Taoiseach: If schools don't reopen, it will be damaging to children

The government is pressing ahead with plans to reopen schools next week, the Taoiseach has insisted.
Micheál Martin was speaking in Cork today after inspecting Covid-19 safety arrangements which have been implemented at the 250-pupil Nagle Community College in Mahon.
“I think if schools don’t reopen, we will be damaging children in terms of their intellectual development, their social development and in terms of their overall well-being and we have to balance that in terms of how we organize the school environment,” he said.
But he ruled out serial Covid-19 testing in schools and said isolation rooms will be provided in schools in the event of an incident.
And he defended his education minister Norma Foley, and the government’s roadmaps on reopening schools, which he said had been prepared in consultation with public health experts.
Taoiseach Micheál Martin arrives at Nagle Community College in #Cork to see how one school is preparing to reopen in a few days pic.twitter.com/qwwFeSzPEk
— Eoin English (@EoinBearla) August 20, 2020
Evolve and adapt will be the key watch-words in relation to the school year, he said, as he toured the building where hand sanitizers have been installed at each classroom door, perspex screens have been installed in some of the computer labs and a one-way walk system has been introduced around the building.
All staff and students will receive their personal PPE packs on arrival at a school which also has an autism unit with almost 20-students.
The work was done with the support of the Minor Capital Works grant which was made available to post-primary schools for the first time.
Mr Martin said the work was evidence of the “can-do attitude of teachers and education staff” in getting to grips with the current situation and saying we are going to make this happen and we are going to do everything possible we can to reopen our schools for the sake of our children who he said have lost a lot already because of Covid-19.
“I am very conscious that as Taoiseach of this country, we owe it to the children and the young people to enable them to have a proper quality learning experience and education experience because it’s one of the great differences that it can make to a person’s life,” he said.
“I think it’s very very important that we do everything we can to enable children to come back to school safely with all of the staff. This will evolve.
"They recognise here that this is about adapting and evolving and proper preparation. It’s also about taking personal responsibility.
“Evolve and adapt will be the key watch words in relation to the school year and I must tribute to the teachers, SNAs, the school staff and principals across the country for really working quietly and effectively over the last number of weeks to get their classrooms and schools ready.
“What’s important – I know as a former educationalist myself and as a parent - the most fundamental thing in life is the education experience for a child.
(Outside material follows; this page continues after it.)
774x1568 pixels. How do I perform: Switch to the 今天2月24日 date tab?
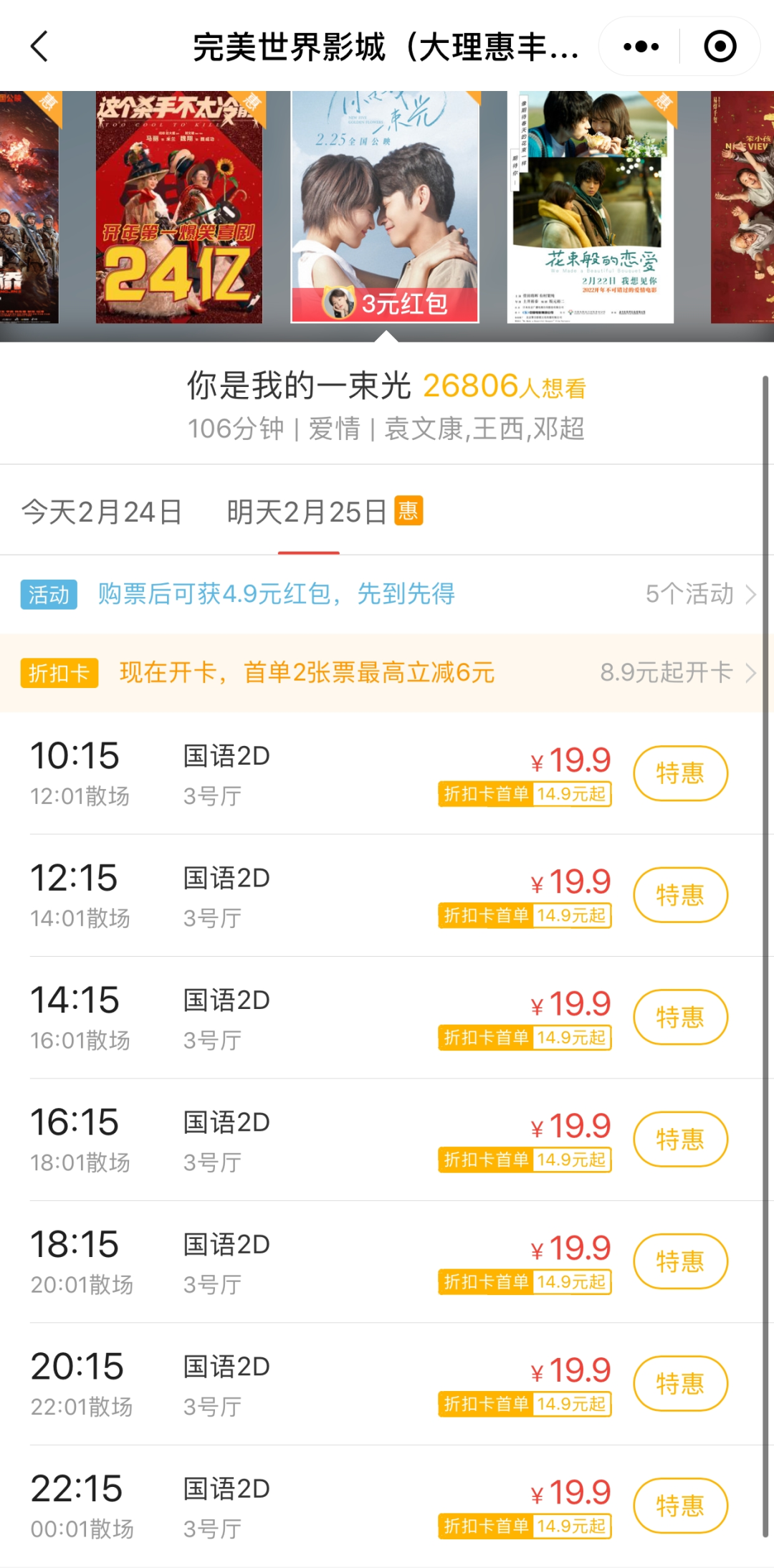pos(102,512)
“We know the younger a child is, the more they learn, they learn far more early in life that they will for the rest of their lives.

“The mental health of a child will suffer, the overall development of a child will suffer. Some children may not return to school; there’s a hell of a lot at stake for the child.
"That’s why I’m so determined to try and get schools reopened, but we will evolve and adapt.
“We are not going to put the health and safety of children at risk, or even the staff of schools at risk.”
He said he hopes that the tightening of public health restrictions announced earlier this week will have an impact on the Covid figures and rates of community transmission over the coming three weeks in particular.